Records supplied:

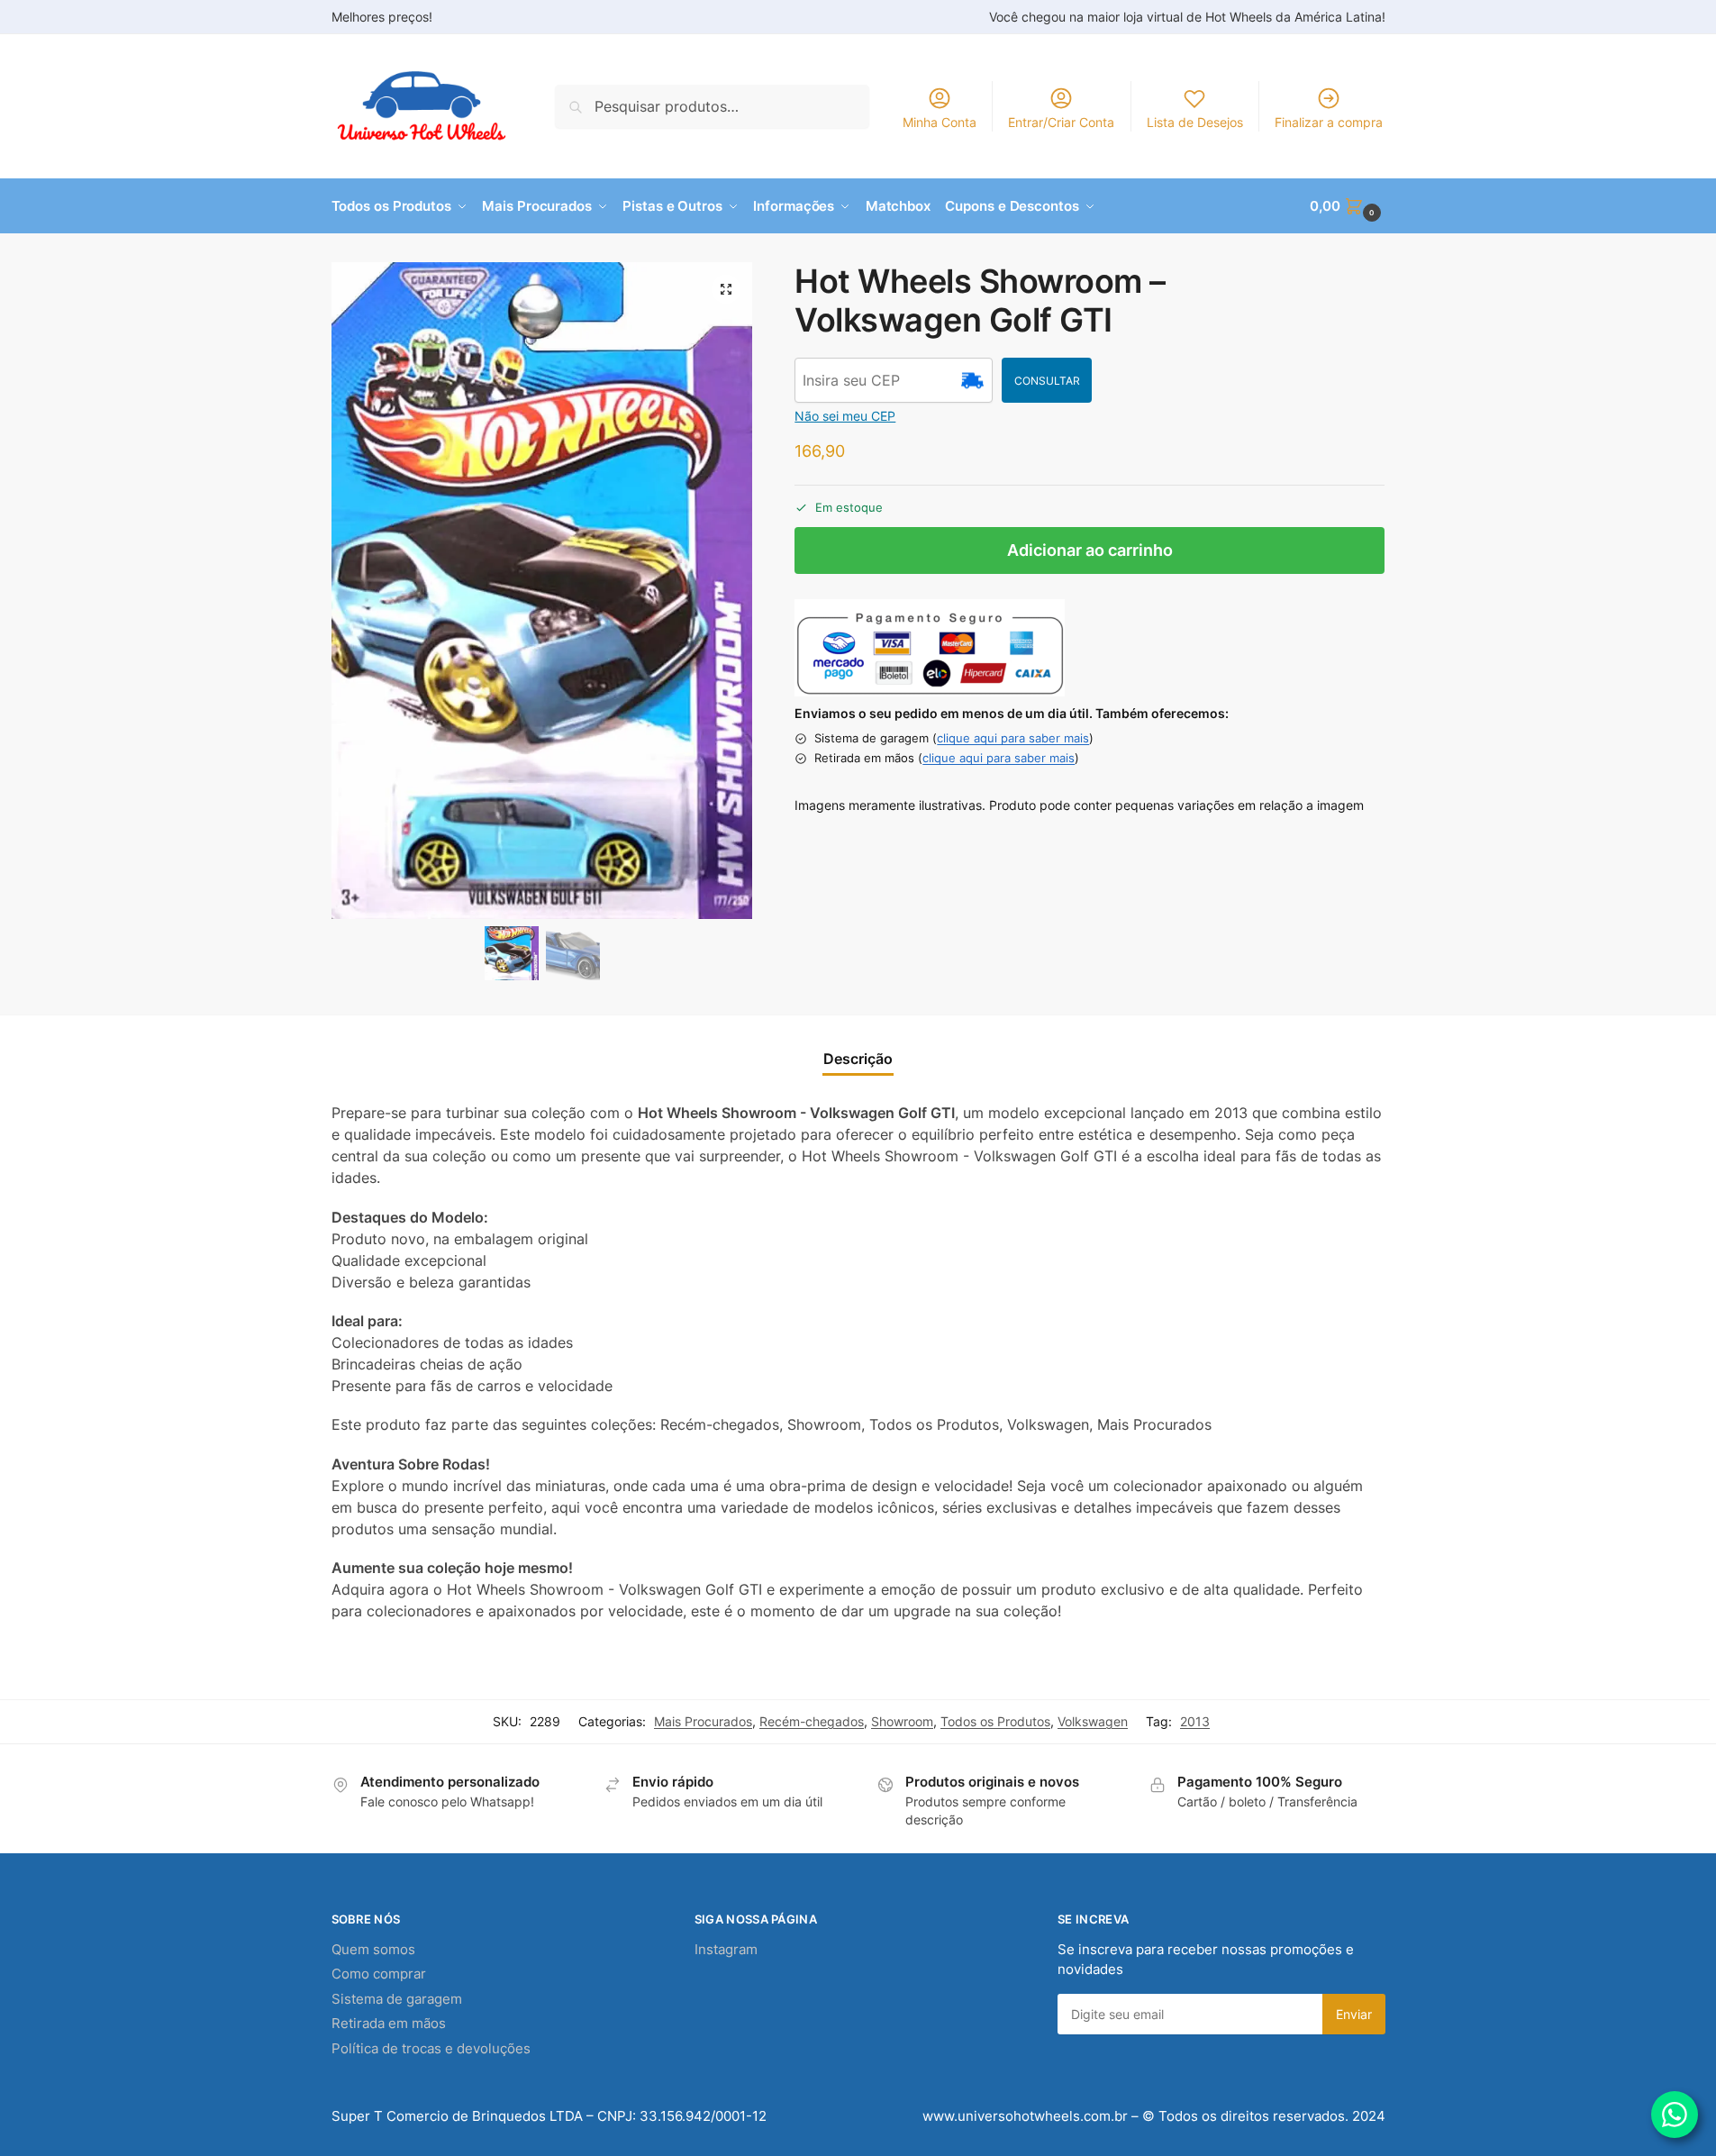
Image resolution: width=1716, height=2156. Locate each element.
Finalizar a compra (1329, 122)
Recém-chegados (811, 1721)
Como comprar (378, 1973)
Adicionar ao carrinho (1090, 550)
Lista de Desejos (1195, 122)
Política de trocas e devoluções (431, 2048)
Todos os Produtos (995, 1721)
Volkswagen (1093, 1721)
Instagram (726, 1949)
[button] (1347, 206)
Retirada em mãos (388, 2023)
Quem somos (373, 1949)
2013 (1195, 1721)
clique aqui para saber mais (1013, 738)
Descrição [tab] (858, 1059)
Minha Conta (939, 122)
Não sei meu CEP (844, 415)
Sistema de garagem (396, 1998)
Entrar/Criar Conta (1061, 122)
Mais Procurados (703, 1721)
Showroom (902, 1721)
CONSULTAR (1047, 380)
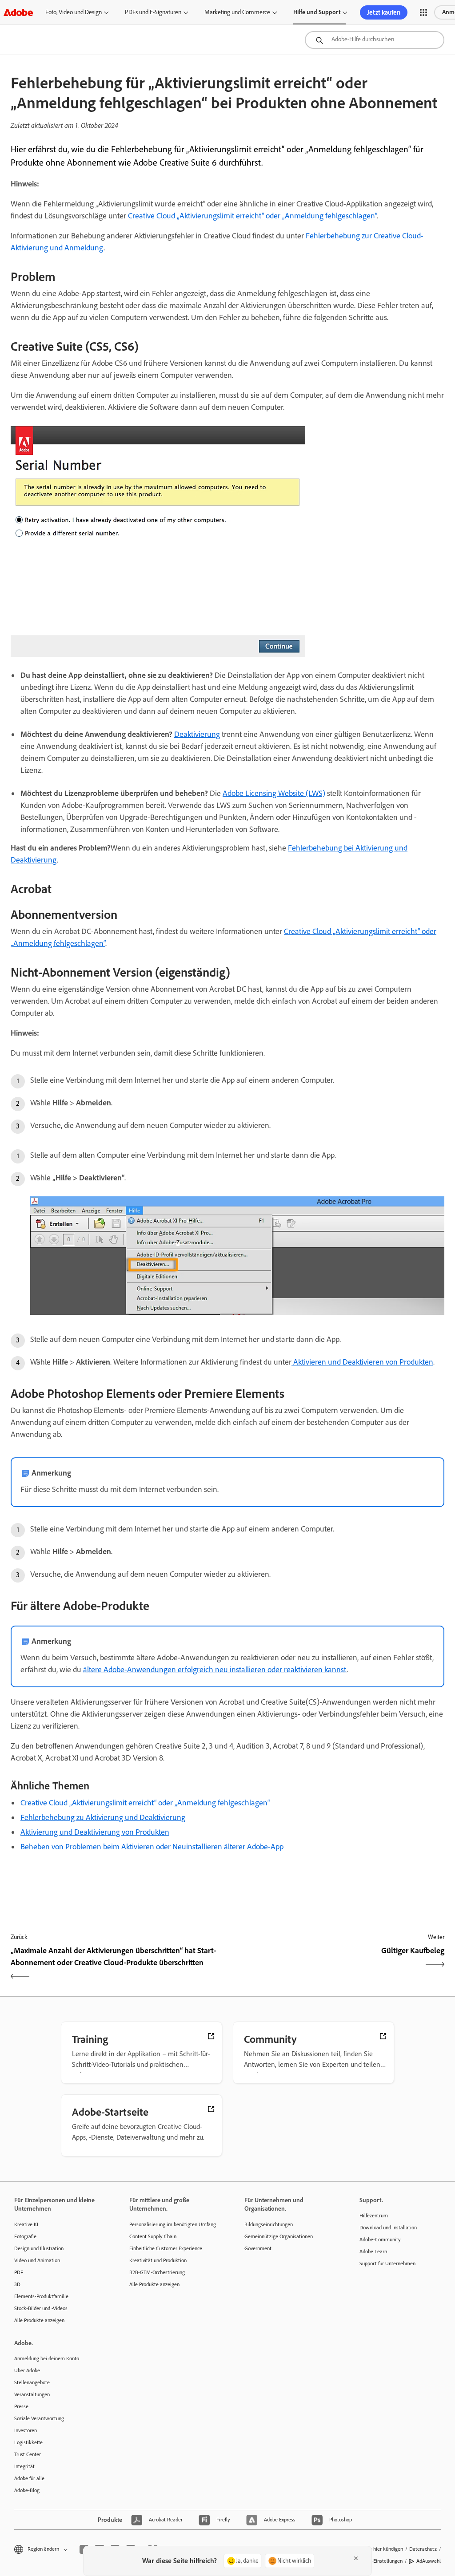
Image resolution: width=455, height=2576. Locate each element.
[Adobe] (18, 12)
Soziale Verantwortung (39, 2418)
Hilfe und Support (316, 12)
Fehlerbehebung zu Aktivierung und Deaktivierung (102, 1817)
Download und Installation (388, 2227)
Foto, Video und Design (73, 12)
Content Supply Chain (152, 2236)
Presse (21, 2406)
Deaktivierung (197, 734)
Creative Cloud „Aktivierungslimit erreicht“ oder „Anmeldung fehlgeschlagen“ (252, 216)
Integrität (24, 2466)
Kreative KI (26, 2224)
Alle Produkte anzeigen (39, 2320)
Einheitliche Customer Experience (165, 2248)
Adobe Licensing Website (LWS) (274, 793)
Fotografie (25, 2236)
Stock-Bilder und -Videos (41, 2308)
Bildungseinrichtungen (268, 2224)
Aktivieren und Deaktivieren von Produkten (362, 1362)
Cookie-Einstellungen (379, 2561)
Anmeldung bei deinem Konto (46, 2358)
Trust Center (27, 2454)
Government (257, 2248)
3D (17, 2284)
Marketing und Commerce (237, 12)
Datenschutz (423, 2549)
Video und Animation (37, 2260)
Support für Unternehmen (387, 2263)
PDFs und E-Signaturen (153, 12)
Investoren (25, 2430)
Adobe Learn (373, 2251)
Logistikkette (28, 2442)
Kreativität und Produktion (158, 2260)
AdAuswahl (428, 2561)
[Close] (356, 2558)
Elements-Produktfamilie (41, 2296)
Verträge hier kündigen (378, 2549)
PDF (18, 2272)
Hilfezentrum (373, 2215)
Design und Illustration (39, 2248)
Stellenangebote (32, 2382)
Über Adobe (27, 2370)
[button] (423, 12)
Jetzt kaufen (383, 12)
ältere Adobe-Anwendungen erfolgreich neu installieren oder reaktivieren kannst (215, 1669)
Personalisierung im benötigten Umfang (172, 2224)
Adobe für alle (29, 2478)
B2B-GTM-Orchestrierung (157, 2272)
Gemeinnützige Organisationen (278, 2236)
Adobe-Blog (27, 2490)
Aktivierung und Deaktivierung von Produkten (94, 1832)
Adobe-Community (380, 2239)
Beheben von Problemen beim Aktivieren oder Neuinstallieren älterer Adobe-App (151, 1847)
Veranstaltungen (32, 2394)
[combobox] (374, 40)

What is being asked:
Search the records above for "Support" and copy every line that has it.

Task answer:
Hilfe und Support (316, 12)
Support für Unternehmen (387, 2263)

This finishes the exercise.